TASK INPUT –
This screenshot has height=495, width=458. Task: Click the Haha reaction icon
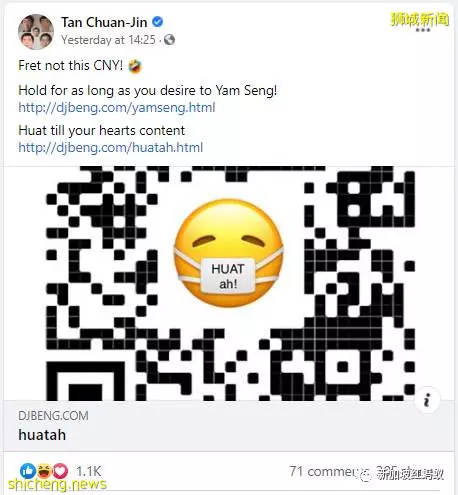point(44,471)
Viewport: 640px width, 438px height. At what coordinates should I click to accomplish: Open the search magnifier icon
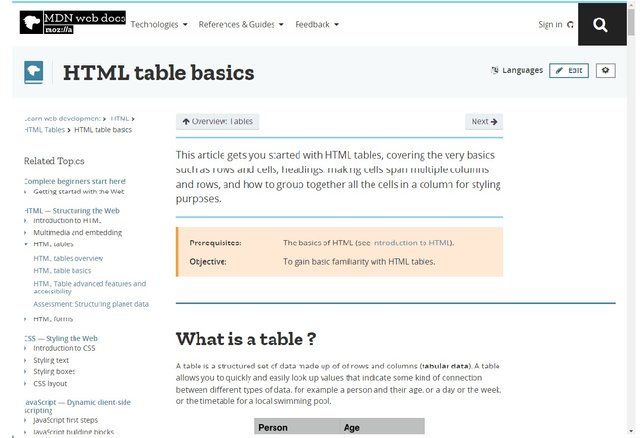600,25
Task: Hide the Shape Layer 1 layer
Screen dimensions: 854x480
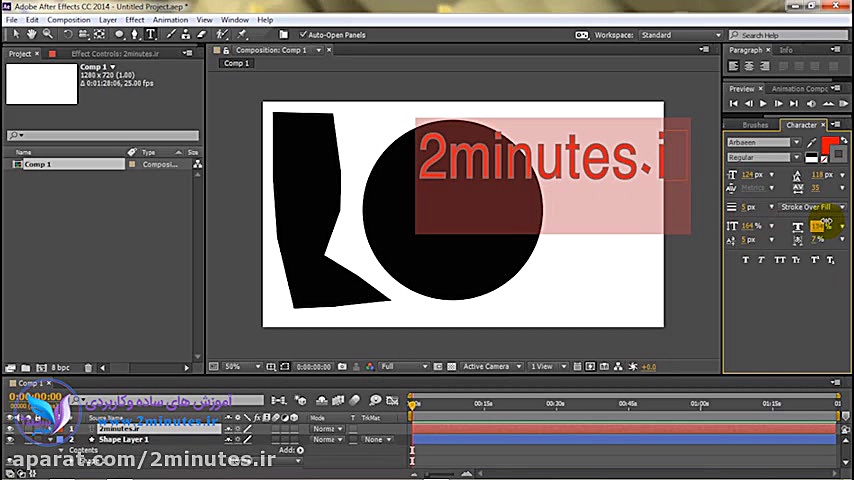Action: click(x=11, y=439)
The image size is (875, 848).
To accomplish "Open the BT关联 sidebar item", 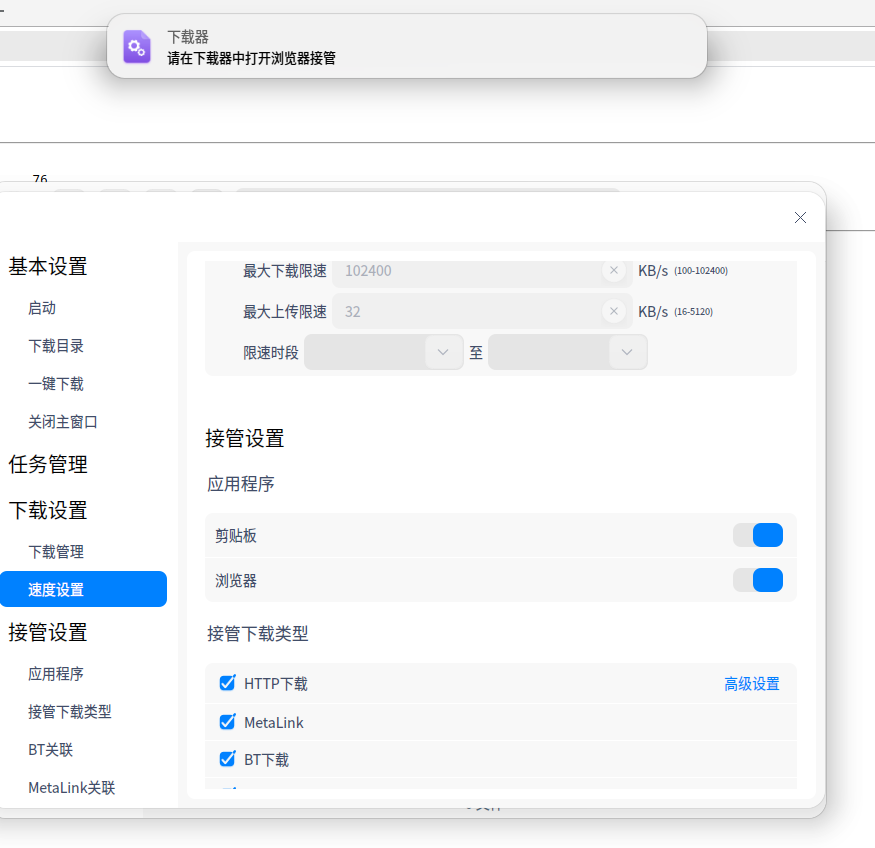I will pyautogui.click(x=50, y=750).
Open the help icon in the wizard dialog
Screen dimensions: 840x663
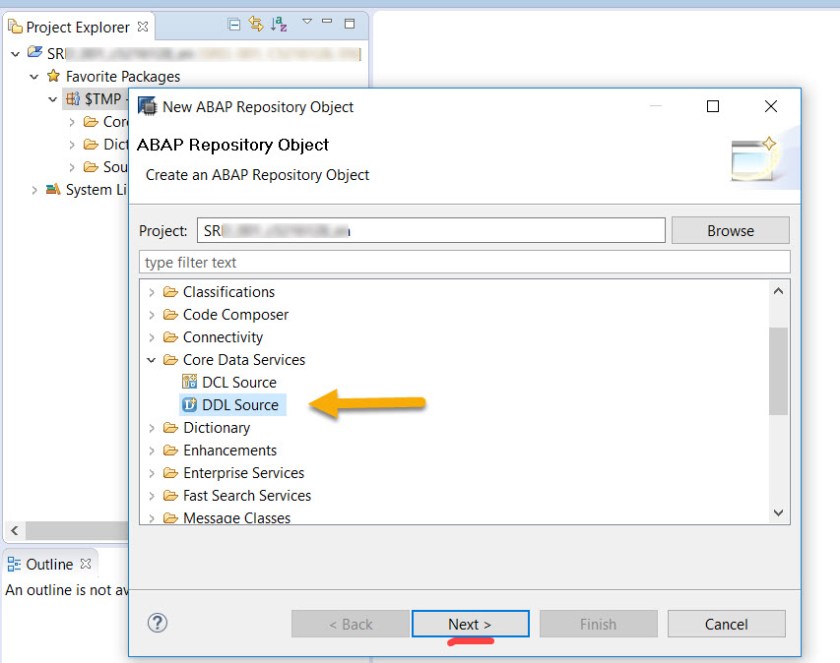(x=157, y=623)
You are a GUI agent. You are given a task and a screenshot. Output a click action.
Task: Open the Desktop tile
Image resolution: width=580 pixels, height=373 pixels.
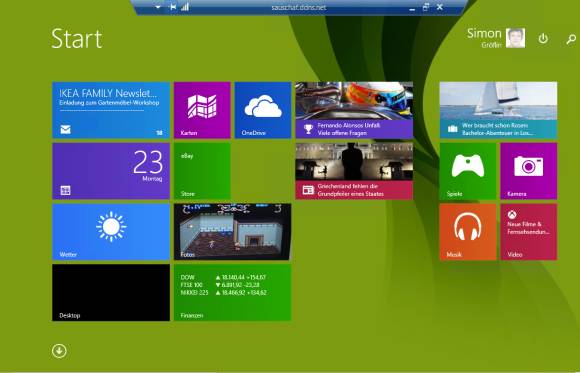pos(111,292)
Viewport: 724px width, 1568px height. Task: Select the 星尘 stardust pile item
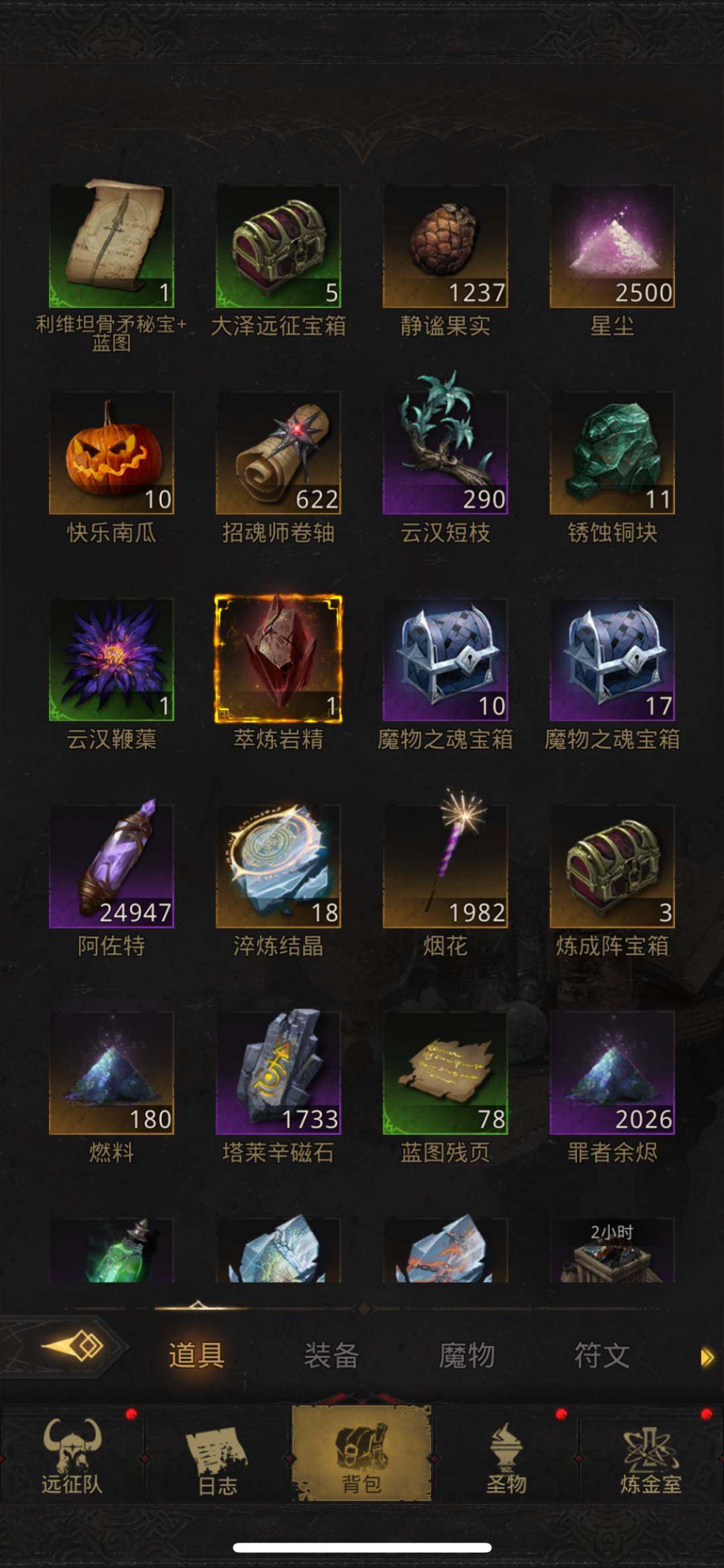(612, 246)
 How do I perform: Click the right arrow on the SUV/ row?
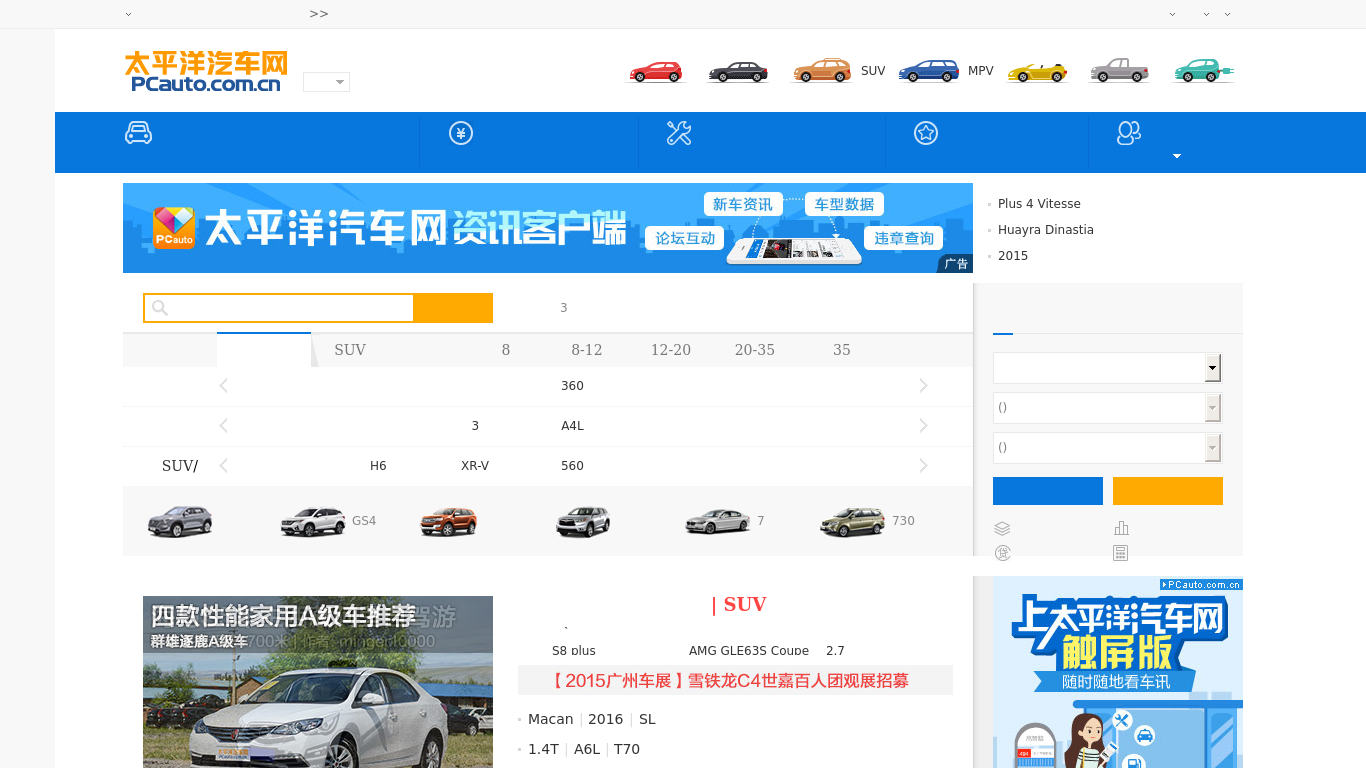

WHAT THIS TASK INVOLVES – From the line that contains "Viewport: 724px width, 1568px" down to the final line of the entries above, please copy each line exactly, excluding pictures.

FINAL ANSWER –
Viewport: 724px width, 1568px height. Task: Select the 星尘 stardust pile item
(612, 246)
 How do I perform: Click the right arrow on the SUV/ row?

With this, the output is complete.